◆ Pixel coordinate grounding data
........
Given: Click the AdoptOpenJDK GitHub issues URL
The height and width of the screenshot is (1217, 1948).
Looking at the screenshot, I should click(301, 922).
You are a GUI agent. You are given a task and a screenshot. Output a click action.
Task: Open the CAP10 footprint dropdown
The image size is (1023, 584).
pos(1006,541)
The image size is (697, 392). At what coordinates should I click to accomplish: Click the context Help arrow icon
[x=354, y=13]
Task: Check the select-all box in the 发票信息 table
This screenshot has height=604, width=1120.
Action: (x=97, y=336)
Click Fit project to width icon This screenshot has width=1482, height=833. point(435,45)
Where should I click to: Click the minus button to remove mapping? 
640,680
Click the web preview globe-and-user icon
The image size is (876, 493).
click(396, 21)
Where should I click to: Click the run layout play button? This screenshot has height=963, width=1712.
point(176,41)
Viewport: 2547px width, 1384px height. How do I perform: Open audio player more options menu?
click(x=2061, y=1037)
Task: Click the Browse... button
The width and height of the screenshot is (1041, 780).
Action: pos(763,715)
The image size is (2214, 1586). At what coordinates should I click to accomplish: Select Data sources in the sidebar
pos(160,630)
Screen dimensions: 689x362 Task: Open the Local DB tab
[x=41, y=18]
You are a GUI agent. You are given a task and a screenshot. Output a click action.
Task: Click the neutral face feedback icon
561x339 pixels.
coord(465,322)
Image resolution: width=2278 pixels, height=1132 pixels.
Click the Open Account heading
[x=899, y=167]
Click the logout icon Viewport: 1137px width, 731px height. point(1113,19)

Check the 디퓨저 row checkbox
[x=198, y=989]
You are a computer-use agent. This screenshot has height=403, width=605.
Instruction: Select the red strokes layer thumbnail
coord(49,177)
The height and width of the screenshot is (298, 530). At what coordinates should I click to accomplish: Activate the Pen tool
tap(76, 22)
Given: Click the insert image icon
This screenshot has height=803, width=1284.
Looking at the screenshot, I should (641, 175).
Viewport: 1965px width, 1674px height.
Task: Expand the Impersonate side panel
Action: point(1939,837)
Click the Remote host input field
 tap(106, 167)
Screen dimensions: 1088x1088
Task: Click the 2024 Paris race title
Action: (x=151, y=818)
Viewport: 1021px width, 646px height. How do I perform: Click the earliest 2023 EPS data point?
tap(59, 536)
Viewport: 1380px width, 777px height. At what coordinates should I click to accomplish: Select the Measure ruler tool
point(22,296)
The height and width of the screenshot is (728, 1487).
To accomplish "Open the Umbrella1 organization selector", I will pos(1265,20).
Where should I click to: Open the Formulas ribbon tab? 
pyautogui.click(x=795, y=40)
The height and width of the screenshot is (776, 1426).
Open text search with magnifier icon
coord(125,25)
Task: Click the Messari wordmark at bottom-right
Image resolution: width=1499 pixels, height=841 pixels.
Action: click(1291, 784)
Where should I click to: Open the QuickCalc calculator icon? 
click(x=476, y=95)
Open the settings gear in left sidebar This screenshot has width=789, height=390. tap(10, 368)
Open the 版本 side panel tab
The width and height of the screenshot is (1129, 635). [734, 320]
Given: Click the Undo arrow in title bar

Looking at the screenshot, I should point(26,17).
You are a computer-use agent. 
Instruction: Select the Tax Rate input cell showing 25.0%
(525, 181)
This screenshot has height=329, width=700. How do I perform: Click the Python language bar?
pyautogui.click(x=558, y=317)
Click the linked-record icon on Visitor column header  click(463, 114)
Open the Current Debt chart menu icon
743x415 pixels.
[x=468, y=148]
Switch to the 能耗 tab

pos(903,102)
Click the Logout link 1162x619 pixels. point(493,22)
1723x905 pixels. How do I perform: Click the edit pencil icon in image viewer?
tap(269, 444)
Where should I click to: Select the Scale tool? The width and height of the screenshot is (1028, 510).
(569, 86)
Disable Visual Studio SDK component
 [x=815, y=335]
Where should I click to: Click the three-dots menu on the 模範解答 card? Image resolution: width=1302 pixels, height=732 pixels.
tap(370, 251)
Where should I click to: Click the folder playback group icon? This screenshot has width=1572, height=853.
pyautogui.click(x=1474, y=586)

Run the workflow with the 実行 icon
........
Your answer should be the lines above from the one containing "Click the Remote host input field" through the one containing "Task: Click the Messari", copied exactly and with both ends kept.

◆ Result for this task
Click the Remote host input field
 tap(106, 167)
Screen dimensions: 1088x1088
Task: Click the 2024 Paris race title
Action: (x=151, y=818)
Viewport: 1021px width, 646px height. How do I perform: Click the earliest 2023 EPS data point?
tap(59, 536)
Viewport: 1380px width, 777px height. At what coordinates should I click to accomplish: Select the Measure ruler tool
point(22,296)
The height and width of the screenshot is (728, 1487).
To accomplish "Open the Umbrella1 organization selector", I will pos(1265,20).
Where should I click to: Open the Formulas ribbon tab? 
pyautogui.click(x=795, y=40)
The height and width of the screenshot is (776, 1426).
Open text search with magnifier icon
coord(125,25)
Task: Click the Messari wordmark at bottom-right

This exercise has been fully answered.